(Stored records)

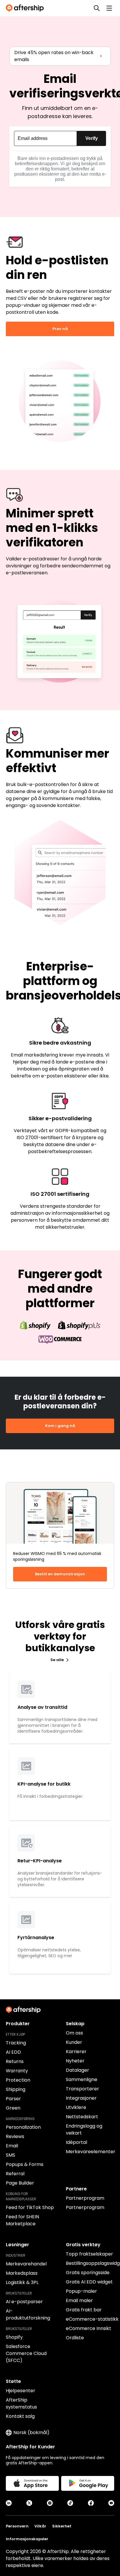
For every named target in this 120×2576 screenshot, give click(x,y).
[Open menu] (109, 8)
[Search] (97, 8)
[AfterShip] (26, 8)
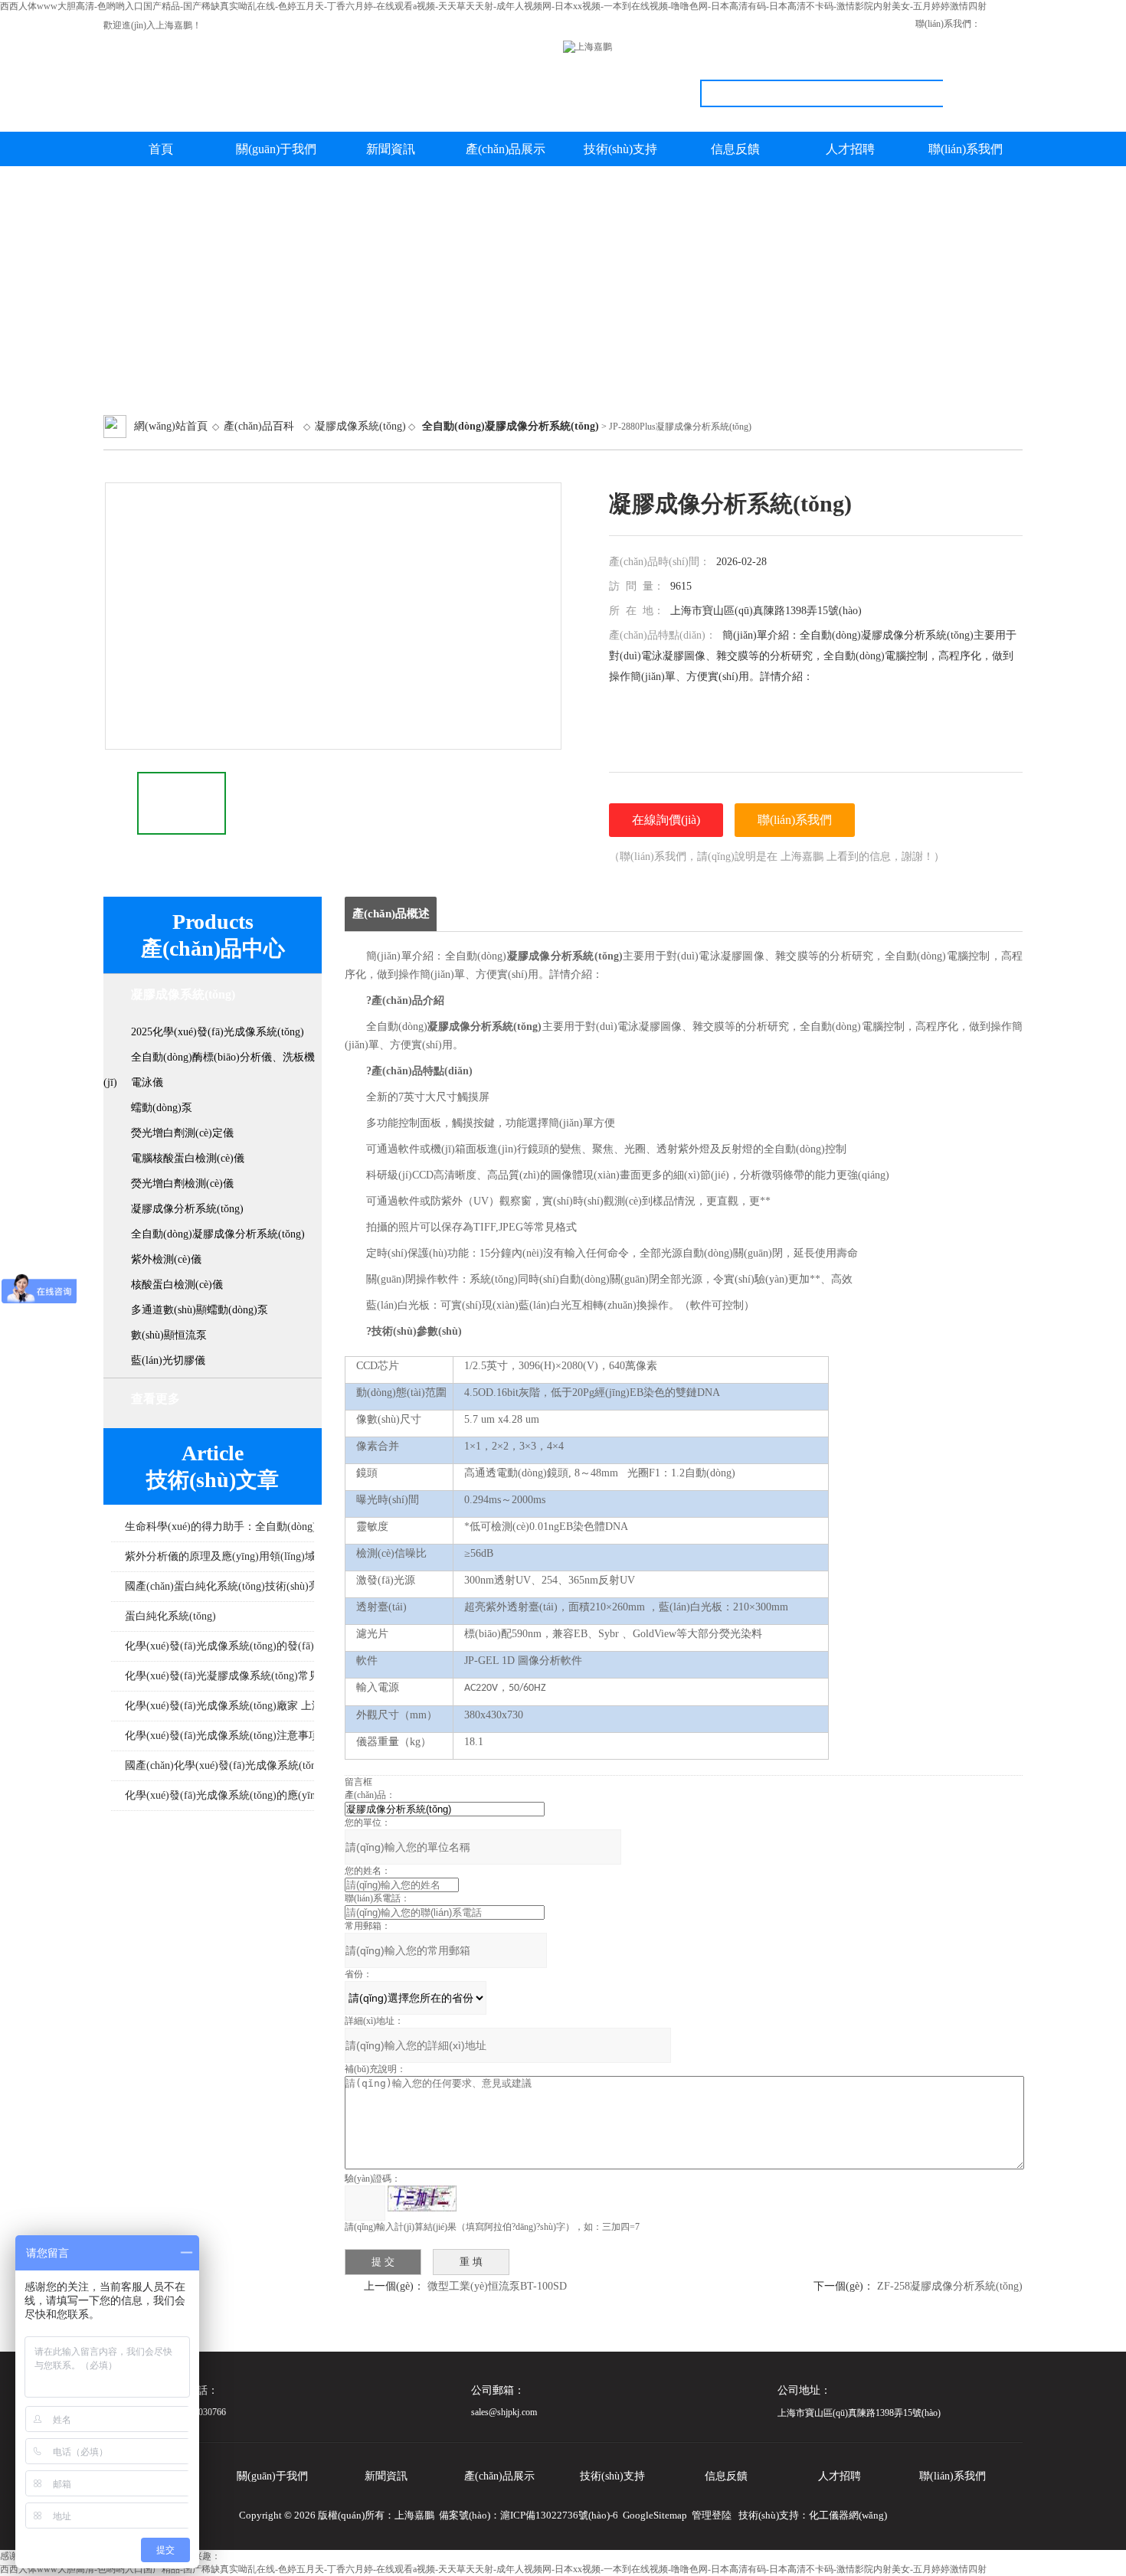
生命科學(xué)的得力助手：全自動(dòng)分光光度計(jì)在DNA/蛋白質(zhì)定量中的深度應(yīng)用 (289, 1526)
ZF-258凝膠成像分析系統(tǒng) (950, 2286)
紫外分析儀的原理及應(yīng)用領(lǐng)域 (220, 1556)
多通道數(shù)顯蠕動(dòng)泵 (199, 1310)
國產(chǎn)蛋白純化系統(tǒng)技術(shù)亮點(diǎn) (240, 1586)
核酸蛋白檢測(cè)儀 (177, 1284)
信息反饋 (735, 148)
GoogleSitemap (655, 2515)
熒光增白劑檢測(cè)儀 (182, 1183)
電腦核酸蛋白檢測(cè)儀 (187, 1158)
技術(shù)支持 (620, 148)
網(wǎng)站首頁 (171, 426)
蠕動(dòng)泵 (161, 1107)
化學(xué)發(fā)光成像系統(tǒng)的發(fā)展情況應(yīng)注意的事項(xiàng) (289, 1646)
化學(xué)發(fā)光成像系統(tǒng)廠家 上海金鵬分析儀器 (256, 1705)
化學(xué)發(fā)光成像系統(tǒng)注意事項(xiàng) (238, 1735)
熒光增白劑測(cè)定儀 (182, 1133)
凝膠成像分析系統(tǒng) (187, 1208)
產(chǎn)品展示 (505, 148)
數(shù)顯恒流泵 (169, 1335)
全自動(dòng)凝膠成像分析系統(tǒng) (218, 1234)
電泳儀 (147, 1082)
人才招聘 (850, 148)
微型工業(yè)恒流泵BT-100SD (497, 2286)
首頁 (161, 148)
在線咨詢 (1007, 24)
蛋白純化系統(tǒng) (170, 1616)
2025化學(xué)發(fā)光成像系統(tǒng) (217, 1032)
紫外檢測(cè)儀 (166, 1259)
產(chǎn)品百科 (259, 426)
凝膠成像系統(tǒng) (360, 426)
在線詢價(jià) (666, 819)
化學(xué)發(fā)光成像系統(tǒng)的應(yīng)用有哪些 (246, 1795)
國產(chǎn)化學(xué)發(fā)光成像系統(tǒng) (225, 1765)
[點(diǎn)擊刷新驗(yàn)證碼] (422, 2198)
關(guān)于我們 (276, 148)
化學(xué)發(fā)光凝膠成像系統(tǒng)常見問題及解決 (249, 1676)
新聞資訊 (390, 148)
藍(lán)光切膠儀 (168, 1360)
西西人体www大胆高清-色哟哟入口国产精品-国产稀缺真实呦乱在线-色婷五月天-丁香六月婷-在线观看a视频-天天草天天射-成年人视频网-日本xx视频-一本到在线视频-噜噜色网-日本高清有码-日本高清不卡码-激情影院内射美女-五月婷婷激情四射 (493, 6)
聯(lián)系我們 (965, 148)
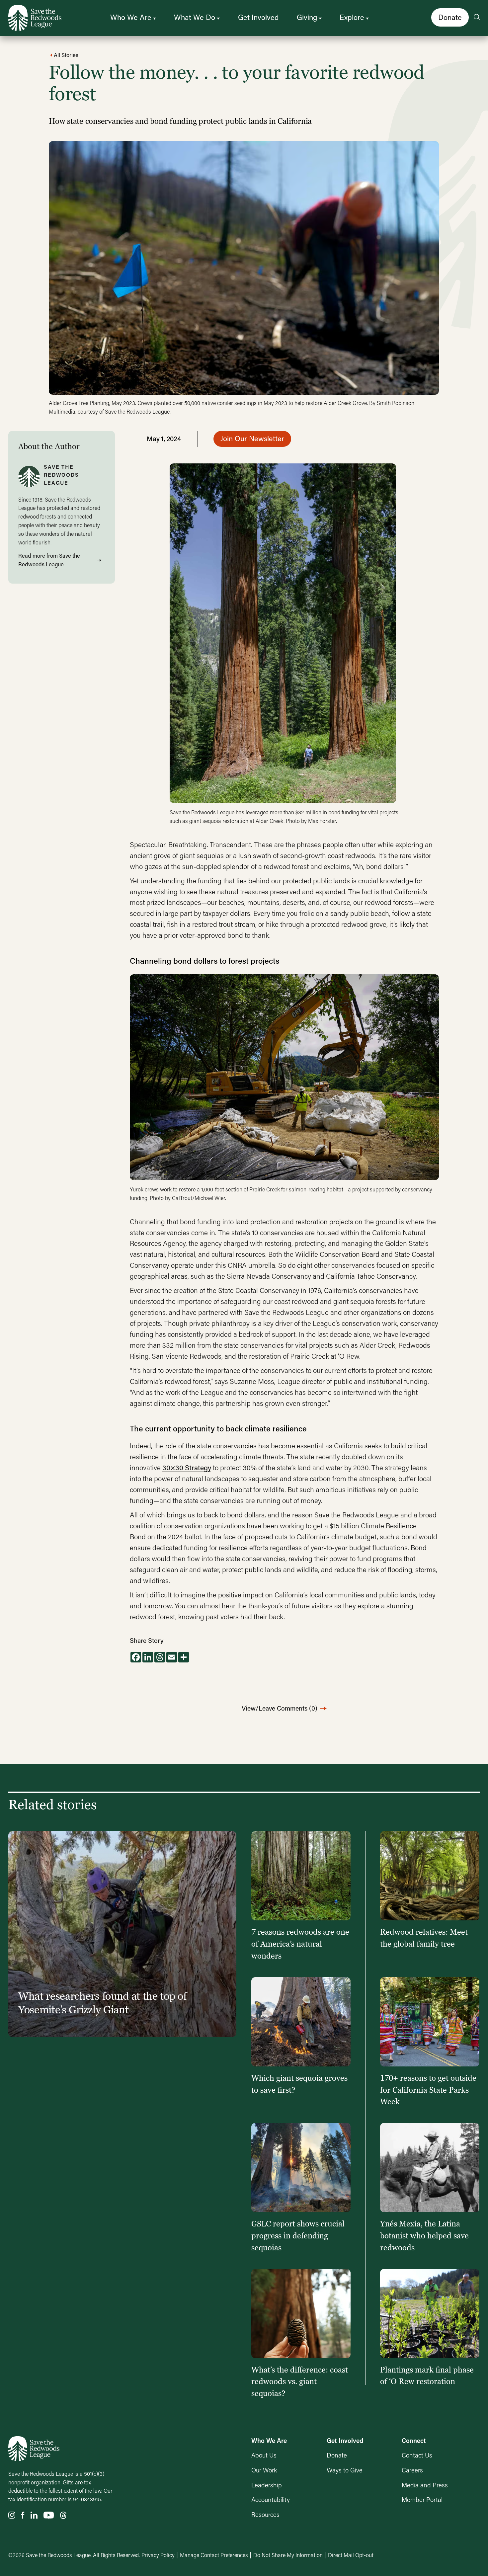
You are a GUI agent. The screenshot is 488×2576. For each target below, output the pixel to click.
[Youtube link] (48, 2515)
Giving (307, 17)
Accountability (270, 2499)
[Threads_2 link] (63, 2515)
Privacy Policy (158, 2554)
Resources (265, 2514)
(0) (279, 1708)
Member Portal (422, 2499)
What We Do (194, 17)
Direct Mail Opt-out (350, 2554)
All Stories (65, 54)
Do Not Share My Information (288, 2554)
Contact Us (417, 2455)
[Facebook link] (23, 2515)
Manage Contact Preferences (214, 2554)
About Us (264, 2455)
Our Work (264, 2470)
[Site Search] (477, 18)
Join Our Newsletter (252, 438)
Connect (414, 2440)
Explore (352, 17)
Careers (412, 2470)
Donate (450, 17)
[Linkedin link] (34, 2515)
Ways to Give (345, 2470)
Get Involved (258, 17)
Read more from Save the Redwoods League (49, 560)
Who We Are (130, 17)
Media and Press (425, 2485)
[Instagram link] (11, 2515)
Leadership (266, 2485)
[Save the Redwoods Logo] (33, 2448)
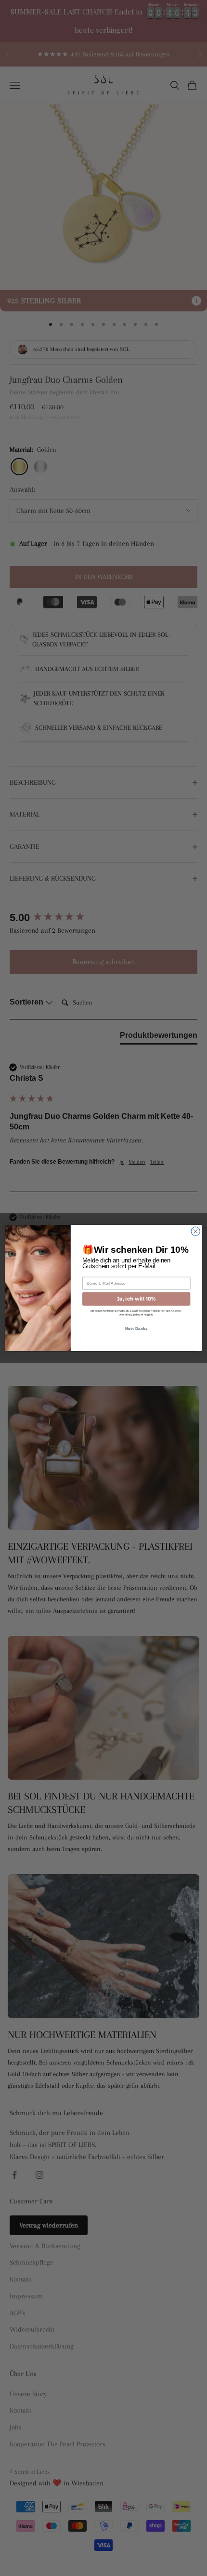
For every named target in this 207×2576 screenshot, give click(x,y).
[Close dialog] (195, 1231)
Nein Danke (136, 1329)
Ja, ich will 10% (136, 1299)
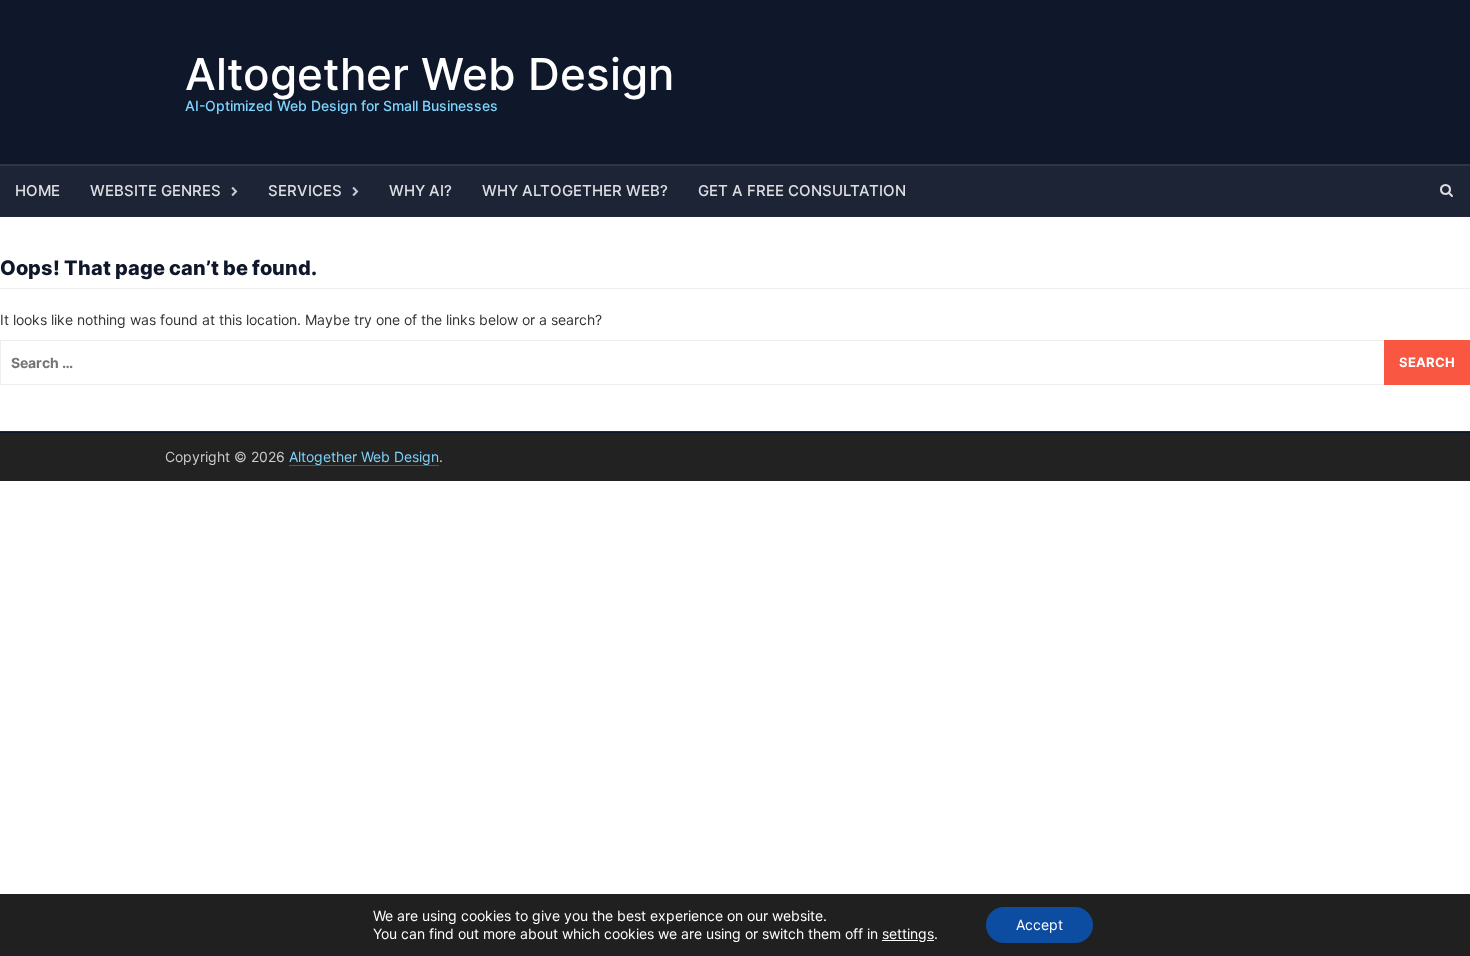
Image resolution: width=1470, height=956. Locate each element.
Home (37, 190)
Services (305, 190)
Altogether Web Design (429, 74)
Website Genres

• How to complete this task:
Set down the records in full and exactly. Do not carry over any image.

• Exercise solution:
For every named target in this 120×2576 screenshot, give click(x,y).
[Open menu] (109, 8)
[Search] (97, 8)
[AfterShip] (26, 8)
生命科學(xué)的得力助手：全自動(dòng)分光光度計(jì)在DNA/蛋白質(zhì)定量中的深度應(yīng)用 (289, 1526)
ZF-258凝膠成像分析系統(tǒng) (950, 2286)
紫外分析儀的原理及應(yīng)用領(lǐng)域 (220, 1556)
多通道數(shù)顯蠕動(dòng)泵 (199, 1310)
國產(chǎn)蛋白純化系統(tǒng)技術(shù)亮點(diǎn) (240, 1586)
核酸蛋白檢測(cè)儀 (177, 1284)
信息反饋 (735, 148)
GoogleSitemap (655, 2515)
熒光增白劑檢測(cè)儀 (182, 1183)
電腦核酸蛋白檢測(cè)儀 (187, 1158)
技術(shù)支持 (620, 148)
網(wǎng)站首頁 (171, 426)
蠕動(dòng)泵 (161, 1107)
化學(xué)發(fā)光成像系統(tǒng)的發(fā)展情況應(yīng)注意的事項(xiàng) (289, 1646)
化學(xué)發(fā)光成像系統(tǒng)廠家 上海金鵬分析儀器 (256, 1705)
化學(xué)發(fā)光成像系統(tǒng)注意事項(xiàng) (238, 1735)
熒光增白劑測(cè)定儀 (182, 1133)
凝膠成像分析系統(tǒng) (187, 1208)
產(chǎn)品展示 (505, 148)
數(shù)顯恒流泵 (169, 1335)
全自動(dòng)凝膠成像分析系統(tǒng) (218, 1234)
電泳儀 (147, 1082)
人才招聘 (850, 148)
微型工業(yè)恒流泵BT-100SD (497, 2286)
首頁 (161, 148)
在線咨詢 (1007, 24)
蛋白純化系統(tǒng) (170, 1616)
2025化學(xué)發(fā)光成像系統(tǒng) (217, 1032)
紫外檢測(cè)儀 (166, 1259)
產(chǎn)品百科 (259, 426)
凝膠成像系統(tǒng) (360, 426)
在線詢價(jià) (666, 819)
化學(xué)發(fā)光成像系統(tǒng)的應(yīng)用有哪些 (246, 1795)
國產(chǎn)化學(xué)發(fā)光成像系統(tǒng) (225, 1765)
[點(diǎn)擊刷新驗(yàn)證碼] (422, 2198)
關(guān)于我們 (276, 148)
化學(xué)發(fā)光凝膠成像系統(tǒng)常見問題及解決 (249, 1676)
新聞資訊 (390, 148)
藍(lán)光切膠儀 (168, 1360)
西西人体www大胆高清-色哟哟入口国产精品-国产稀缺真实呦乱在线-色婷五月天-丁香六月婷-在线观看a视频-天天草天天射-成年人视频网-日本xx视频-一本到在线视频-噜噜色网-日本高清有码-日本高清不卡码-激情影院内射美女-五月婷婷激情四射 (493, 6)
聯(lián)系我們 (965, 148)
You are a GUI agent. The screenshot is 488×2576. For each target below, output the pixel to click.
[Youtube link] (48, 2515)
Giving (307, 17)
Accountability (270, 2499)
[Threads_2 link] (63, 2515)
Privacy Policy (158, 2554)
Resources (265, 2514)
(0) (279, 1708)
Member Portal (422, 2499)
What We Do (194, 17)
Direct Mail Opt-out (350, 2554)
All Stories (65, 54)
Do Not Share My Information (288, 2554)
Contact Us (417, 2455)
[Facebook link] (23, 2515)
Manage Contact Preferences (214, 2554)
About Us (264, 2455)
Our Work (264, 2470)
[Site Search] (477, 18)
Join Our Newsletter (252, 438)
Connect (414, 2440)
Explore (352, 17)
Careers (412, 2470)
Donate (450, 17)
[Linkedin link] (34, 2515)
Ways to Give (345, 2470)
Get Involved (258, 17)
Read more from Save the Redwoods League (49, 560)
Who We Are (130, 17)
Media and Press (425, 2485)
[Instagram link] (11, 2515)
Leadership (266, 2485)
[Save the Redwoods Logo] (33, 2448)
For every named target in this 207×2576 screenshot, give click(x,y).
[Close dialog] (195, 1231)
Nein Danke (136, 1329)
Ja, ich will 10% (136, 1299)
Image resolution: width=1470, height=956. Locate each element.
Home (37, 190)
Services (305, 190)
Altogether Web Design (429, 74)
Website Genres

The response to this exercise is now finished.